TERMINALLY ILL PATIENT VARIABLE ANNUITIES ARCHETECH BARRED FROM SECURITIES INDUSTRY

FROM:  U.S. SECURITIES AND EXCHANGE COMMISSION 

The Securities and Exchange Commission announced that the architect of a variable annuities scheme designed to profit from the imminent deaths of the terminally ill has agreed to settle charges brought against him earlier this year by paying more than $850,000, admitting wrongdoing, and being barred from the securities industry.

The SEC’s Enforcement Division previously charged Michael A. Horowitz and several others he recruited into his scheme to identify terminally ill patients in nursing homes and hospice care in southern California and Chicago.  Horowitz, a broker who lives in Los Angeles, sold variable annuities contracts with death benefit and bonus credit features to wealthy investors, and designated the terminally ill patients as annuitants whose death would trigger a benefit payout.  Anticipating the patients would soon die, Horowitz marketed these annuities as opportunities for investors to reap short-term investment gains.

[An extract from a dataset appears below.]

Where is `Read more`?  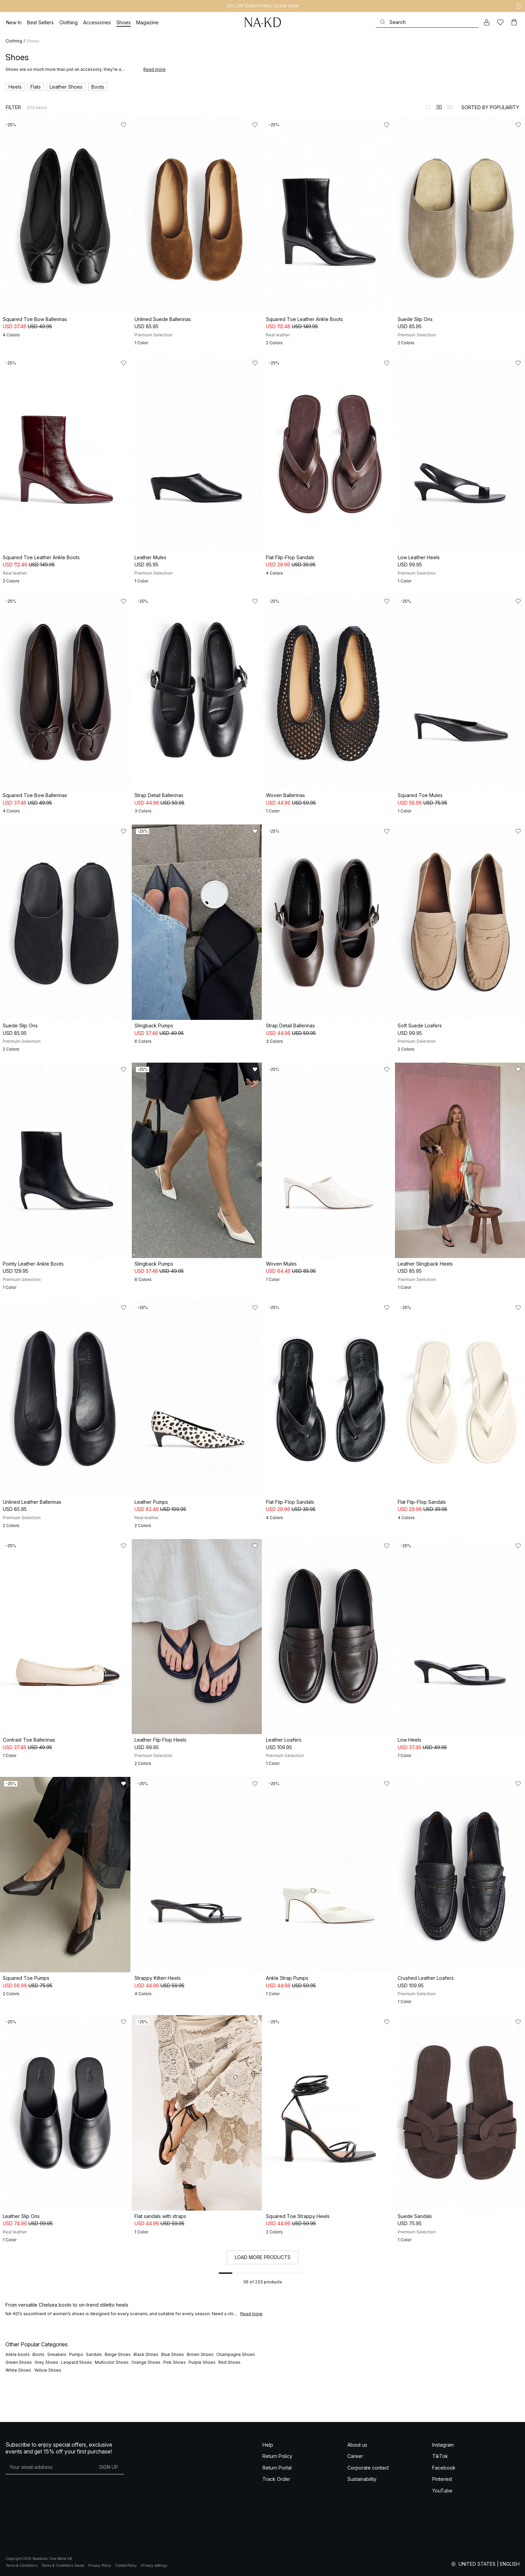 Read more is located at coordinates (154, 69).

The SEC’s Enforcement Division alleged that Horowitz enlisted another broker, Moshe Marc Cohen of Brooklyn, N.Y., and they each deceived their own brokerage firms to obtain the approvals they needed to sell the annuities and generate hefty sales commissions.  They falsified various broker-dealer forms used by firms to conduct investment suitability reviews, causing some insurance companies to unwittingly issue variable annuities they may not have sold otherwise.

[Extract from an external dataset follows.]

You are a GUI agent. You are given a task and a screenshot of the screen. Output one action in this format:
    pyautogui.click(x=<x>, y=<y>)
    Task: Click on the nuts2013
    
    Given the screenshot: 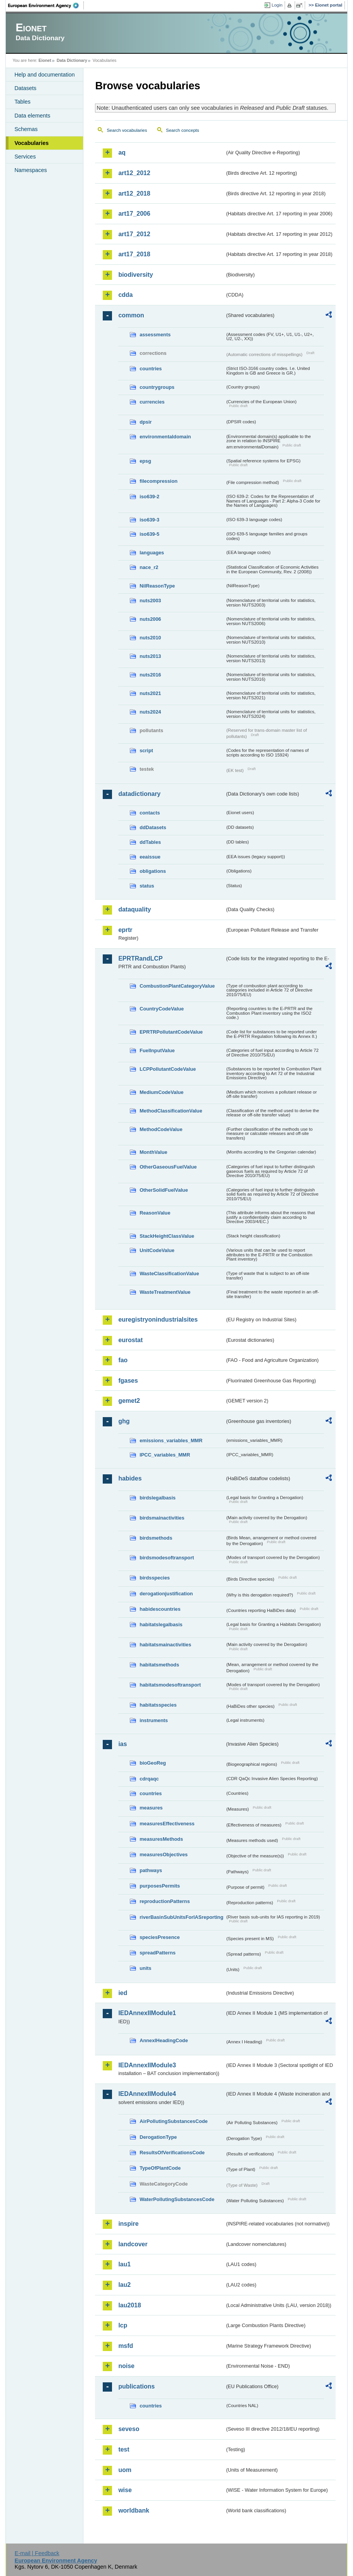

Among the admissions made by Horowitz in the settlement, he knew that if the “stranger annuitants” did not die within a matter of months, his customers would be locked into unsuitable, highly illiquid long-term investment vehicles that they would be able to exit only by paying substantial surrender charges.  He also submitted at least 14 trade tickets containing materially false statements concerning how long his clients intended to hold their annuities while knowing that his broker-dealer would not have approved his annuities sales if he had provided truthful timing information concerning his customers’ intention to use the annuities as short-term investment vehicles.

“Horowitz devised a scheme in which he used terminally ill patients’ private information for personal gain, and misled his brokerage firm into approving the variable annuity sales,” said Julie M. Riewe, co-chief of the SEC Enforcement Division’s Asset Management Unit.  “The settlement ensures that he will never work in the securities industry again, and he must pay back his ill-gotten sales commissions from the scheme plus interest and an additional penalty.”
The SEC’s order finds that Horowitz willfully violated Section 17(a) of the Securities Act of 1933 as well as Sections 10(b) and 15(a) of the Securities Exchange Act of 1934 and Rule 10b-5.  The order finds that he willfully aided and abetted and caused violations of Section 17(a) of the Exchange Act and Rules 17a-3(a)(6) and (17).  Horowitz is required to cease-and-desist from violating those provisions.  He is ordered to pay disgorgement of $347,724, prejudgment interest of $103,025.21, and a penalty of $400,000.  The order also bars Horowitz from association with a broker, dealer, or investment adviser among others, and bars him from participating in any penny stock offering.

The SEC’s investigation was conducted by Peter Haggerty, Marilyn Ampolsk, Jeremiah Williams, and Anthony Kelly of the Asset Management Unit along with Christopher Mathews and J. Lee Buck II.  The SEC’s litigation, which continues against Cohen, is being led by Mr. Haggerty and Dean M. Conway.